Jump to content

Incremental dumps/File format/XML output

From mediawiki.org

The XML output from incremental dumps should be exactly the same as the current XML dumps, with the following exceptions. Any exception not listed here is most likely a bug and should be reported.

The exceptions (from most serious to least):

  1. Revisions of a page are ordered by their id in history dumps. XML dumps don't actually have any order specified.
  2. The ‎<restrictions> tag is omitted.
    The page_restrictions field in the database is not used anymore, so the ‎<restrictions> tag doesn't provide accurate information about the restrictions of a page.
  3. The id attribute is missing for the ‎<text> tag in stub dumps.
    This is currently used in the dump infrastructure for creating pages dumps, but is not useful to users.
  4. Comments that are 255 bytes long and end in an invalid UTF-8 sequence are shortened.
    In the current dumps, the invalid sequence is replaced with U+FFFD REPLACEMENT CHARACTER. In the XML produced by incremental dumps, the invalid sequence is removed.
    This applies only to the last character of full-length comments. In other cases, incremental dumps use U+FFFD REPLACEMENT CHARACTER, just like current dumps.
  5. Anonymous IPv6 contributors whose address is not in full form (i.e. it contains ::) will be normalized to full form.

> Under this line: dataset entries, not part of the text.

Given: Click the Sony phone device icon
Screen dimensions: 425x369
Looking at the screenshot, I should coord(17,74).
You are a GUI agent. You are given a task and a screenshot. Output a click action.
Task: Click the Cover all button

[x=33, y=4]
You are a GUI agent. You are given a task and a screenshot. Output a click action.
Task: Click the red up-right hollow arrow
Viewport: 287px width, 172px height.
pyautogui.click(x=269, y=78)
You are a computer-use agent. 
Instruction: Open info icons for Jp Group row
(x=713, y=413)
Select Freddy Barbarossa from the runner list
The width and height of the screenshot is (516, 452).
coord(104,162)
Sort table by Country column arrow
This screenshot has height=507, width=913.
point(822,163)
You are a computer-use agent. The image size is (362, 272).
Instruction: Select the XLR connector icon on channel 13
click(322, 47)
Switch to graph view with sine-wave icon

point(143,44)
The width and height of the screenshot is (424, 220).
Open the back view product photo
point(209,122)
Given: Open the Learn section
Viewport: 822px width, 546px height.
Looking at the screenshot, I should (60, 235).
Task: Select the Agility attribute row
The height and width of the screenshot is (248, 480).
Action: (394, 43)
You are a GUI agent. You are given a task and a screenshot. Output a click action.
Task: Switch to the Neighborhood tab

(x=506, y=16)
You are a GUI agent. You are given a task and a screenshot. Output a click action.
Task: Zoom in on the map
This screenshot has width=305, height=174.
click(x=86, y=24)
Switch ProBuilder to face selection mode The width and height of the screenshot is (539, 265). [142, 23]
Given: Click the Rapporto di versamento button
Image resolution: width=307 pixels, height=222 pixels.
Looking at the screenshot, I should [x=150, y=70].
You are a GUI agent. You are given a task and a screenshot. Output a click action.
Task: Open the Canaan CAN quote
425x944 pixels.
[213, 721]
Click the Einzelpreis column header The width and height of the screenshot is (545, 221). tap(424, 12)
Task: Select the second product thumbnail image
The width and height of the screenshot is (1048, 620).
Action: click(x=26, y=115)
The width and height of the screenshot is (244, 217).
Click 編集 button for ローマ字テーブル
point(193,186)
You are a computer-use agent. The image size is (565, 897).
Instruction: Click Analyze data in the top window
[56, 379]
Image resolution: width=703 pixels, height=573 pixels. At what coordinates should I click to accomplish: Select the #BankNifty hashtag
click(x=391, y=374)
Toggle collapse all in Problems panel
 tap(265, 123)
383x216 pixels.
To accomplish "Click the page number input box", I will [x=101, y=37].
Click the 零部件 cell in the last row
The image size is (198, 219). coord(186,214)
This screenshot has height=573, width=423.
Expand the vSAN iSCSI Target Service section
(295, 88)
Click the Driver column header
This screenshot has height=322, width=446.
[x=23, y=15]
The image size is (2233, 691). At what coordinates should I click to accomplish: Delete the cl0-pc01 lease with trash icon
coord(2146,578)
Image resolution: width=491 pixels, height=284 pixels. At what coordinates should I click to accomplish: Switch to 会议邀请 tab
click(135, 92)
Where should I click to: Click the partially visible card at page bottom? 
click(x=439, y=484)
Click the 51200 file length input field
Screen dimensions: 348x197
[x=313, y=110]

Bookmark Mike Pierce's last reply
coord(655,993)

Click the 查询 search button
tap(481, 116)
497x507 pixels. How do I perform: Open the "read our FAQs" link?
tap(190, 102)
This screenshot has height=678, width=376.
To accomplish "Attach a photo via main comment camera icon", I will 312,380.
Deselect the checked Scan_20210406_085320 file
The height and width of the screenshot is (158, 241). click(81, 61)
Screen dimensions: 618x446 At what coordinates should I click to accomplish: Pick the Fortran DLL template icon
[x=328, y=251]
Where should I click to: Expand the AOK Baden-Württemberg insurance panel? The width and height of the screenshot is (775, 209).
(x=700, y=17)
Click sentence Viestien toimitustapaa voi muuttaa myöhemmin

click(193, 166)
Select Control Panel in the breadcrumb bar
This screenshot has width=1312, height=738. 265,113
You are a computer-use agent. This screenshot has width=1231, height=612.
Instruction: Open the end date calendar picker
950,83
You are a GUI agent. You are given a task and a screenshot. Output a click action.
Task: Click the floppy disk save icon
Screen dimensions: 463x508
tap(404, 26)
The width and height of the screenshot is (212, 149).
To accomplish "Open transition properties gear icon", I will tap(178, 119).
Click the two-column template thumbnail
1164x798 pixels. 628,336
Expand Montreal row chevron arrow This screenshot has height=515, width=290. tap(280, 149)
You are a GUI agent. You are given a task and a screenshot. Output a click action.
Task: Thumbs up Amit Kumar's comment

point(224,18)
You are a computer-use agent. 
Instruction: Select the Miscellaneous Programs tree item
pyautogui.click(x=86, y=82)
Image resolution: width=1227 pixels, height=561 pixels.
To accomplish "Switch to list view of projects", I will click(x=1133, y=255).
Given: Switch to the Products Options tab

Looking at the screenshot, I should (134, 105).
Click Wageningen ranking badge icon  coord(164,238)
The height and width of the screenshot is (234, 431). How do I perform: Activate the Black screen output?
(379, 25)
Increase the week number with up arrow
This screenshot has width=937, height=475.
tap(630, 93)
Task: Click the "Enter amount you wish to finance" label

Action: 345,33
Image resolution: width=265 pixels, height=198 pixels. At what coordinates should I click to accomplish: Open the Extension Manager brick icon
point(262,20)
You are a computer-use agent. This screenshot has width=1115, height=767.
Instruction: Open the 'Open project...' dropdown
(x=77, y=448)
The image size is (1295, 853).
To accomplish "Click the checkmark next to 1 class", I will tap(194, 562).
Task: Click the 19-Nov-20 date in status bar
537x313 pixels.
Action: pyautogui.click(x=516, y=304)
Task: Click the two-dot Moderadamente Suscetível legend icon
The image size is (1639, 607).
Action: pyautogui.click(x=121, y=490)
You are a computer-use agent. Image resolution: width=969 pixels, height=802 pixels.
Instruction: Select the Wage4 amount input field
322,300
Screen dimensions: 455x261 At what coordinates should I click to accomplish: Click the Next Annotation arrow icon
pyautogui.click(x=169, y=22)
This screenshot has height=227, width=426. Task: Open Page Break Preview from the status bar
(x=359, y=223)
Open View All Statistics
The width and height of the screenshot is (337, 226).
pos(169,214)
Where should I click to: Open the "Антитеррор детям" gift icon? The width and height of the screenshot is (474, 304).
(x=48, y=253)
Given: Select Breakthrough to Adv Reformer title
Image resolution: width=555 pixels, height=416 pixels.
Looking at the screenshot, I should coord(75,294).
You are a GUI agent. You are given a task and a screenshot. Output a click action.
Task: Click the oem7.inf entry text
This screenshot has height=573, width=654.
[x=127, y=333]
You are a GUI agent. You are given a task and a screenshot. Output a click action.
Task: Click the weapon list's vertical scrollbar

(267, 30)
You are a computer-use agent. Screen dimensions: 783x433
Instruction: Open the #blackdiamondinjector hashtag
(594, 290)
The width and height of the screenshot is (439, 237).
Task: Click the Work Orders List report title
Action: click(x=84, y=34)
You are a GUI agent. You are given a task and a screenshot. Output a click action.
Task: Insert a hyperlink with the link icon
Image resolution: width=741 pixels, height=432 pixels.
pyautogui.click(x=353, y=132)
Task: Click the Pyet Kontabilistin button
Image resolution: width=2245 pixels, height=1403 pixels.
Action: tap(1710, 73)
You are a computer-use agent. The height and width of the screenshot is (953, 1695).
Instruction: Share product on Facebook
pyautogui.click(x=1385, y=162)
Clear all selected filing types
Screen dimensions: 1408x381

This should be very rare, the addresses should almost always be in full form already.
  6. The minor tag is consistently written as <minor /> (with space).
    In current dumps, this is inconsistent: pages dumps use <minor />, while stub dumps use <minor/>.
    This could affect users who read the dumps using regular expressions or similar methods, it doesn't make any difference for those who use XML parsers.